20 February 2007 at 21:14  
Blogger Sir Henry Morgan said...

Recusant

No, I don't. But then, I don't like the way we conduct our affairs either.

It doesn't logically follow that because I dislike one I must therefore like the other.

20 February 2007 at 21:26  
Blogger tim said...

Sigh. I've been looking again at the Catholic sites on this--markshea.blogspot.com and jimmyakin.org. Lots of triumphalism and claims that Protestants are ready to all crawl to Rome.

I've finally realized that there cannot be honest doctrinal discussions with the Roman Catholic church. At least, not "honest" in the sense of there being some theoretical possibility of convincing the other side it has made a mistake.
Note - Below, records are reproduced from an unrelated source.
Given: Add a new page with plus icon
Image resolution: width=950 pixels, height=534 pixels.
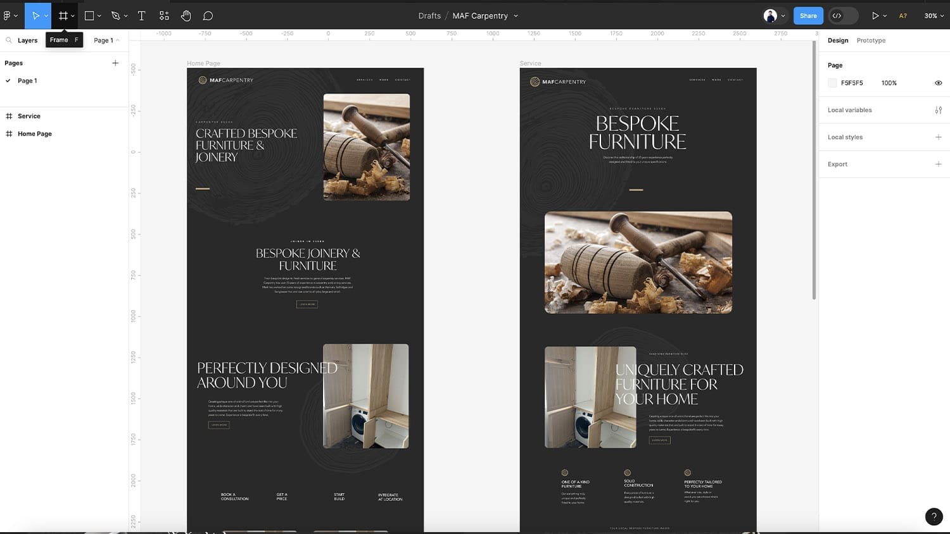Looking at the screenshot, I should click(115, 63).
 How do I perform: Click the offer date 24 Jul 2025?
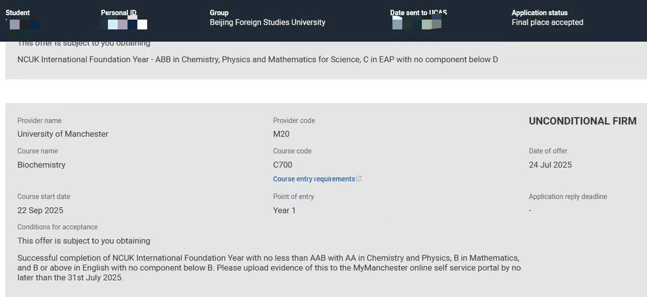point(550,165)
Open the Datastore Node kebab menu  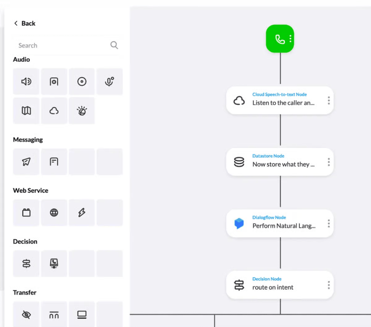click(328, 162)
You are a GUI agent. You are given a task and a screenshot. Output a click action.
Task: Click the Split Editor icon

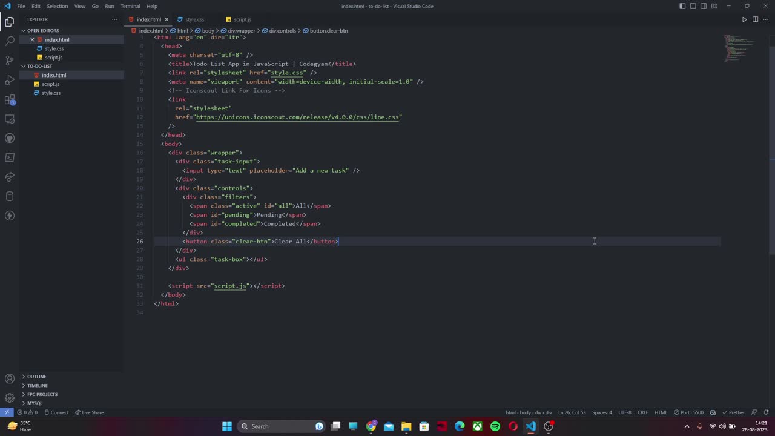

As long as Rome claims the infallibility of their church, they cannot admit the possibility of ever having erred in official pronouncements of faith and morals. Therefore, they cannot possibly change.

And we can't convince them of their ever having made a mistake. If we point out a mistake in their interpretation of scripture, they can say they're relying on Tradition. If we say Tradition is unreliable, they can claim it's transmitted by Apostolic Succession. And they can cap it all off with Infallibility, which is supported by Tradition and Apostolic Succession and which in turn supports those two.

Infallibility, "Sacred Tradition," and Apostolic Succession. Without changing their minds on these three, I don't think there is any way to win a doctrinal argument with a committed Catholic.

So why have the ARCIC? Disband the thing and be done with it.

21 February 2007 at 00:15  
Anonymous Voyager said...

Ah Tim, read this satirical comments list in The Times

Times

21 February 2007 at 06:56  
Anonymous Voyager said...

Tim, I decided to add to Mark Shea

The only reason for Protestant Anglicans to enter The Church of Rome is to bring it back to the Path of Jesus Christ and away from being The State Church of the Roman Empire and assuming such pagan titles as Pontifex Maximus.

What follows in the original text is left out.